Cinema

Terror "A Possessão do Mal" perde ritmo com repetições do gênero

Rodrigo Zavala, do Cineweb* De São Paulo

"A Possessão do Mal", terror que estreia nesta quinta (1º/10), acompanha o documentarista Michael King (Shane Johnson), que perdeu a esposa e, no luto, qualquer espiritualidade que ainda lhe restasse. Em sua amargura, ele passa a acreditar que religião é terreno de embusteiros e, assim, dirige um documentário em que experimenta todo o tipo de rituais de invocação demoníaca para ridicularizar a crença alheia. Mas os planos não dão muito certo para ele.

A premissa do cineasta estreante David Jung (que também roteiriza a produção) já não era muito robusta. E embora ele faça escolhas acertadas no início, o desenvolvimento de "A Possessão do Mal" é irregular a partir da presença de múltiplos clichês de terror, que em vez de Jung apenas referenciar, na verdade copia.

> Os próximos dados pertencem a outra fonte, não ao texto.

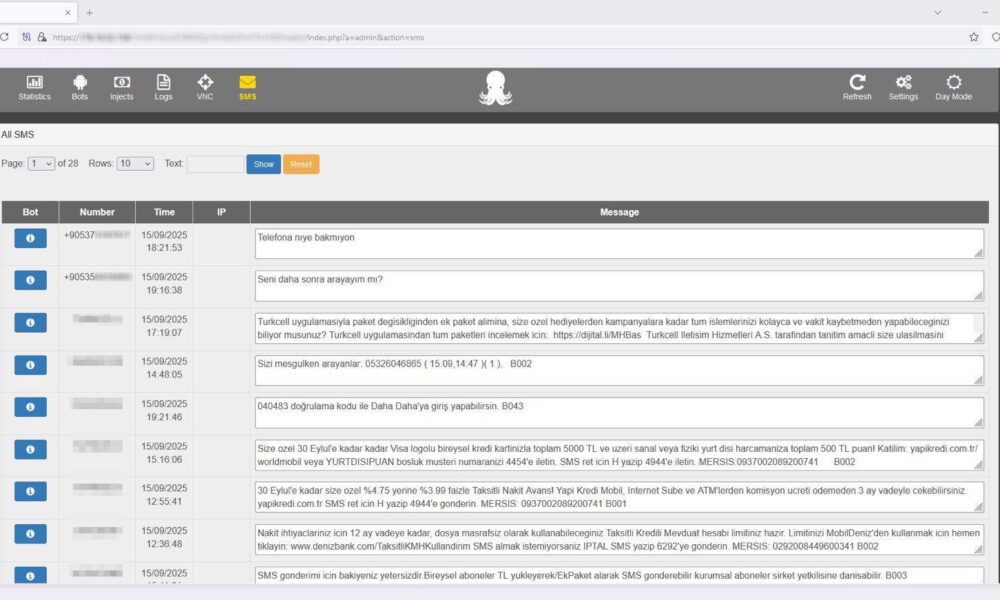This screenshot has height=600, width=1000.
Task: Click the Bots android icon
Action: click(x=80, y=83)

Com o formato "found-footage", aquele em que filmagens são encontradas, o que garante à produção uma falsa aparência de fatos verídicos, o diretor tem o ator Johnson como um trunfo. Comprometido no papel, ele impressiona pela atuação em cenas mais dramáticas, como naquela em que confronta uma vidente (participação especial de Dale Dickey), cujos conselhos viabilizaram o acidente que matou sua esposa.

Ele passa realismo também nas variadas cerimônias obscuras que encontra, entre claros charlatões com perversões sexuais e necromantes (aliás, um alívio cômico com desdobramentos assustadores). Entre a ironia e o terror, Jung leva sua história com inteligência até a metade da produção, quando se rende aos lugares comuns que filmes de possessão demoníaca têm usado à exaustão.

De um terror psicológico, estruturado a partir de um cético que passa a se sugestionar com o seu novo meio, a narrativa se concentra na aparição sobrenatural. É quando se percebem as fragilidades de Jung: na falta de criatividade para levar o enredo, na pouca coerência no relacionamento entre personagens e na dificuldade de criar situações de tensão, além do uso da trilha sonora para causar sustos ou da violência explícita desnecessária.

Independente e com baixo orçamento, o filme não tem a solidez de seus pares, como "Holocausto Canibal" (1971), que inovou com o "found-footage", "A Bruxa de Blair" (1999), que reinventou o modelo, e "Atividade Paranormal" (2007), que o tornou moda. E não se trata de um possível esgotamento do gênero, e sim da incapacidade de Jung para trazer originalidade, perspicácia e, claro, terror ao cinema.